498No charge on shares ceasing to be subject to plan in certain circumstancesU.K.
(1)A participant is not liable to income tax on shares ceasing to be subject to the plan if—
(a)they cease to be so subject on the participant ceasing to be in relevant employment, and
(b)subsection (2) applies.
(2)This subsection applies if the participant ceases to be in relevant employment—
(a)because of injury or disability,
(b)on being dismissed by reason of redundancy,
(c)by reason of [F1a relevant transfer within the meaning of the Transfer of Undertakings (Protection of Employment) Regulations 2006],
(d)if the relevant employment is employment by an associated company (see paragraph 95(2) of Schedule 2), by reason of a change of control or other circumstances ending that company’s status as an associated company,
(e)by reason of the participant’s retirement F2..., or
(f)on the participant’s death.
[F3(3)A participant is not liable to income tax on shares (“the relevant shares”) in a company (“the relevant company”) being withdrawn from the plan if—
(a)the withdrawal of the relevant shares from the plan relates to—
(i)a transaction resulting from a compromise, arrangement or scheme falling within subsection (9),
(ii)an offer forming part of a general offer falling within subsection (10), or
(iii)the application of sections 979 to 982 or 983 to 985 of the Companies Act 2006 in the case of a takeover offer (as defined in section 974 of that Act) falling within subsection (13), and
(b)as a result of, as the case may be—
(i)the transaction,
(ii)the offer, or
(iii)the application of sections 979 to 982 or 983 to 985 of the Companies Act 2006,
the participant receives cash (and no other assets) in exchange for the relevant shares.
(4)For the purposes of subsection (3)(b) it does not matter if the participant receives other assets in exchange for shares other than the relevant shares.
(5)Subsection (3) does not apply to the relevant shares (or to a proportion of them) if in connection with, as the case may be—
(a)the compromise, arrangement or scheme,
(b)the general offer, or
(c)the takeover offer,
a course of action was open to the participant which, had it been followed, would have resulted in other assets being received in exchange for the relevant shares (or the proportion of them) instead of cash.

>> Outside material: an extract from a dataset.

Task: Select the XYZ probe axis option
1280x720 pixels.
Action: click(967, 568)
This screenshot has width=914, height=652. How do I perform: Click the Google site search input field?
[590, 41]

(6)Subsection (3) does not apply to the relevant shares (or to a proportion of them) if it is reasonable to suppose that the relevant shares (or the proportion of them) would not have been awarded to the participant—
(a)had, as the case may be—
(i)the compromise, arrangement or scheme,
(ii)the general offer, or
(iii)the takeover offer,
not been made, or
(b)had any arrangements for the making of—
(i)a compromise, arrangement or scheme which would fall within subsection (9),
(ii)a general offer which would fall within subsection (10), or
(iii)a takeover offer (as defined in section 974 of the Companies Act 2006) which would fall within subsection (13),
which were in place or under consideration at any time not been in place or under consideration.
(7)In subsection (6) the reference to shares being awarded to the participant is to be read, in the case of dividend shares, as a reference to the shares being acquired by the trustees on the participant's behalf.
(8)In subsection (6)(b) “arrangements” includes any plan, scheme, agreement or understanding, whether or not legally enforceable.
(9)A compromise, arrangement or scheme falls within this subsection if it is applicable to or affects—
(a)all the ordinary share capital of the relevant company or all the shares of the same class as the relevant shares, or
(b)all the shares, or all the shares of that same class, which are held by a class of shareholders identified otherwise than by reference to their employment or their participation in [F4a Schedule 2] SIP.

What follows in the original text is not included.